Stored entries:
--------

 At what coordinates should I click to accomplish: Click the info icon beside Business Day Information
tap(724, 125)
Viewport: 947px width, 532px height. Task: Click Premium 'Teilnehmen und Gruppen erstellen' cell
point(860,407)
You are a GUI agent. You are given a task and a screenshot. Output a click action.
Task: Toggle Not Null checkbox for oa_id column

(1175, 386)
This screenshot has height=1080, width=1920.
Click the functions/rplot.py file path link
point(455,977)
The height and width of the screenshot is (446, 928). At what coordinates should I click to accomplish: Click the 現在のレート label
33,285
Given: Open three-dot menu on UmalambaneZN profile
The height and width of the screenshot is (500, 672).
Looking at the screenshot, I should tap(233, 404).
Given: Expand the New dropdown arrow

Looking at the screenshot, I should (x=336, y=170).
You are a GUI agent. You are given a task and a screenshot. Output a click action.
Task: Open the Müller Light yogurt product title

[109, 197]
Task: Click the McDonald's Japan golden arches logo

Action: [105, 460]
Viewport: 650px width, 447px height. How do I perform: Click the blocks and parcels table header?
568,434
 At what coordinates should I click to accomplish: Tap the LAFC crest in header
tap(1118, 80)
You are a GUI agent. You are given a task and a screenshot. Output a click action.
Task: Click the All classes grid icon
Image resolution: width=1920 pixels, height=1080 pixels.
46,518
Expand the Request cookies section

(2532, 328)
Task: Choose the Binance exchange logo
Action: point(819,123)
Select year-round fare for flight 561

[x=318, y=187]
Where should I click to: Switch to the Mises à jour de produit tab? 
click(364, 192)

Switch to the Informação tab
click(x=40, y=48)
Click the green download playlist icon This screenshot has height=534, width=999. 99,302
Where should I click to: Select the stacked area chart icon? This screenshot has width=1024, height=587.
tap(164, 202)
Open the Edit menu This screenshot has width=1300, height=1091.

--------

All the records above are to be reproduced exactly.

 At what coordinates should I click to accomplish: Click the info icon beside Business Day Information
tap(724, 125)
Viewport: 947px width, 532px height. Task: Click Premium 'Teilnehmen und Gruppen erstellen' cell
point(860,407)
You are a GUI agent. You are given a task and a screenshot. Output a click action.
Task: Toggle Not Null checkbox for oa_id column

(1175, 386)
This screenshot has height=1080, width=1920.
Click the functions/rplot.py file path link
point(455,977)
The height and width of the screenshot is (446, 928). At what coordinates should I click to accomplish: Click the 現在のレート label
33,285
Given: Open three-dot menu on UmalambaneZN profile
The height and width of the screenshot is (500, 672).
Looking at the screenshot, I should tap(233, 404).
Given: Expand the New dropdown arrow

Looking at the screenshot, I should (x=336, y=170).
You are a GUI agent. You are given a task and a screenshot. Output a click action.
Task: Open the Müller Light yogurt product title

[109, 197]
Task: Click the McDonald's Japan golden arches logo

Action: [105, 460]
Viewport: 650px width, 447px height. How do I perform: Click the blocks and parcels table header?
568,434
 At what coordinates should I click to accomplish: Tap the LAFC crest in header
tap(1118, 80)
You are a GUI agent. You are given a task and a screenshot. Output a click action.
Task: Click the All classes grid icon
Image resolution: width=1920 pixels, height=1080 pixels.
46,518
Expand the Request cookies section

(2532, 328)
Task: Choose the Binance exchange logo
Action: point(819,123)
Select year-round fare for flight 561

[x=318, y=187]
Where should I click to: Switch to the Mises à jour de produit tab? 
click(364, 192)

Switch to the Informação tab
click(x=40, y=48)
Click the green download playlist icon This screenshot has height=534, width=999. 99,302
Where should I click to: Select the stacked area chart icon? This screenshot has width=1024, height=587.
tap(164, 202)
Open the Edit menu This screenshot has width=1300, height=1091.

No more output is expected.